PHaD Lab Research: To conduct our developmental research, the PHaD lab utilizes population-based data from several longitudinal national studies, such as the Midlife Development in the U.S. (MIDUS) study. We also engage in primary data collection via Prolific and local cohort studies, such as the College Student Transition Study. Explore more about our current research projects!

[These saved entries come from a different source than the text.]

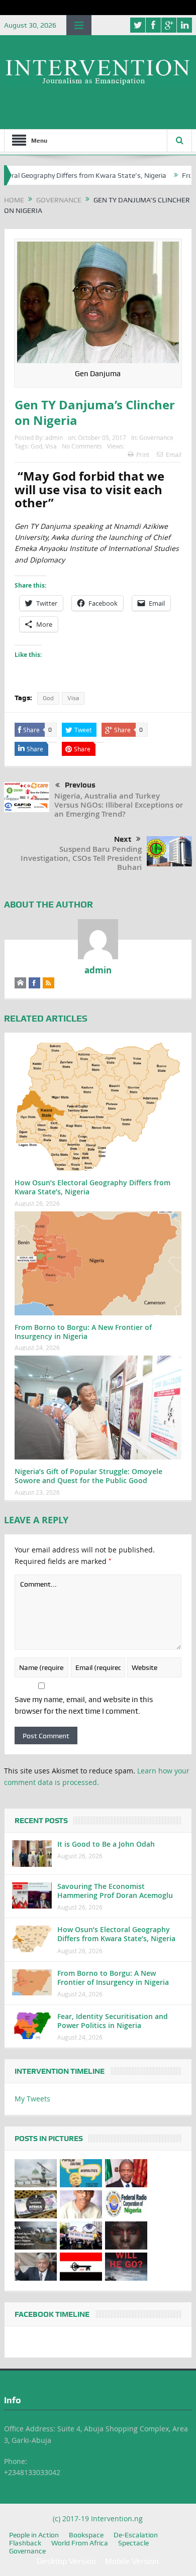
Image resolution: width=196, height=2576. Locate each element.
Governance (156, 437)
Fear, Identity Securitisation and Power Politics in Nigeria (112, 2020)
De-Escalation (136, 2535)
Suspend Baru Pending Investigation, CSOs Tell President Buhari (81, 858)
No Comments (82, 446)
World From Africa (79, 2543)
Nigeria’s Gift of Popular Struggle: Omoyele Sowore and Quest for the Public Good (88, 1476)
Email (173, 455)
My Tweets (32, 2098)
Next (122, 839)
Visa (51, 446)
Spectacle (133, 2543)
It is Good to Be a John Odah (106, 1844)
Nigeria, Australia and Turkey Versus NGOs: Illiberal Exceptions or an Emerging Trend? (118, 805)
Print (142, 455)
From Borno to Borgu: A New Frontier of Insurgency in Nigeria (83, 1331)
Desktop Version (66, 2561)
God (36, 446)
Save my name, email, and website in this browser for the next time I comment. (84, 1705)
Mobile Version (132, 2561)
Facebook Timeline (52, 2314)
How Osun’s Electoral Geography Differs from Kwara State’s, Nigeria (92, 1187)
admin (54, 437)
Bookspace (86, 2535)
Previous (80, 785)
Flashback (25, 2543)
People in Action (34, 2535)
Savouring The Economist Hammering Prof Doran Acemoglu (115, 1890)
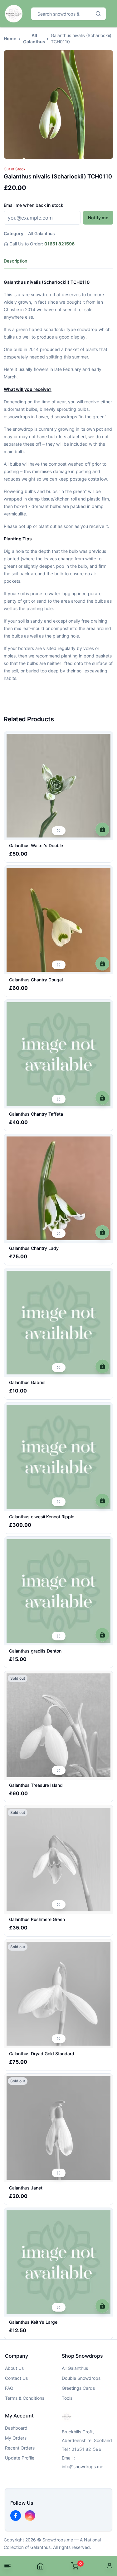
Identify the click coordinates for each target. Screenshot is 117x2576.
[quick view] (59, 830)
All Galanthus (34, 38)
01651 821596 (59, 243)
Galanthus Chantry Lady (34, 1248)
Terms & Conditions (24, 2398)
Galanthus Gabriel (27, 1382)
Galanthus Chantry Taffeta (36, 1114)
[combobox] (61, 13)
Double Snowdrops (81, 2378)
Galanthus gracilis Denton (35, 1650)
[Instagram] (30, 2515)
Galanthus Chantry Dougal (36, 979)
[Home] (40, 2566)
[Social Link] (15, 2515)
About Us (14, 2368)
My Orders (16, 2438)
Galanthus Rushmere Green (37, 1919)
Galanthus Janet (25, 2187)
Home (10, 38)
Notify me (98, 217)
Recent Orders (20, 2447)
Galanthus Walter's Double (36, 845)
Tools (67, 2398)
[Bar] (7, 2566)
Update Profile (19, 2457)
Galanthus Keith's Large (33, 2322)
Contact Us (16, 2378)
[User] (109, 2566)
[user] (109, 2566)
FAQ (9, 2388)
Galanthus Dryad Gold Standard (41, 2053)
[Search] (98, 13)
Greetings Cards (78, 2388)
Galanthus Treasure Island (36, 1785)
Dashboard (16, 2428)
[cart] (102, 829)
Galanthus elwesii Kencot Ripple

Personality-Health Mechanisms
Understanding the mechanisms that connect personality traits to health outcomes is a key area of interest in the PHaD lab. In other words, why are personality traits leading to either health benefits or detriments? Our work focuses on health behaviors (substance abuse, sleep, and physical activity) and physiological processes (cardiovscular, metabloic, endocrine, and immune function) as part of the reason why personality predicts lifespan health. However, physiological arousal also plays an important role in the personality-health process.
Adjustment to College
The PHaD lab has collected multiple cohorts of longitudinal data from college students during their freshman year transition to identify both risk and protective factors associated with academic outcomes (GPA, drop-out), mental health, substance abuse, and other risky behaviors. The goal of this work is to inform prevention and treatment programs offered to at-risk students during the initial transotion to college.
Adverse Childhood Experiences and Development
Dr. Turiano is current co-directing the development of a university-wide Center that focuses on how childhood adversity impacts life-long development. Our lab seeks to identify the best ways to measure early life adversity so that we can understand how specific types of adversity impact different health and behavioral processes. Even though early life experiences can shape later development -- albeit mostly for the worse -- our lab also seeks to identify individuals who appear "resilient" to the negative effects of early life adversity. Such research will provide the evidence needed for effective interventions to combat the deleterious effects of early life adversity. Click here for an overview of our current research on adversity, and also check out the work being done through the Translational Research on Adverse Childhood Experiences and Resilience (TRACER).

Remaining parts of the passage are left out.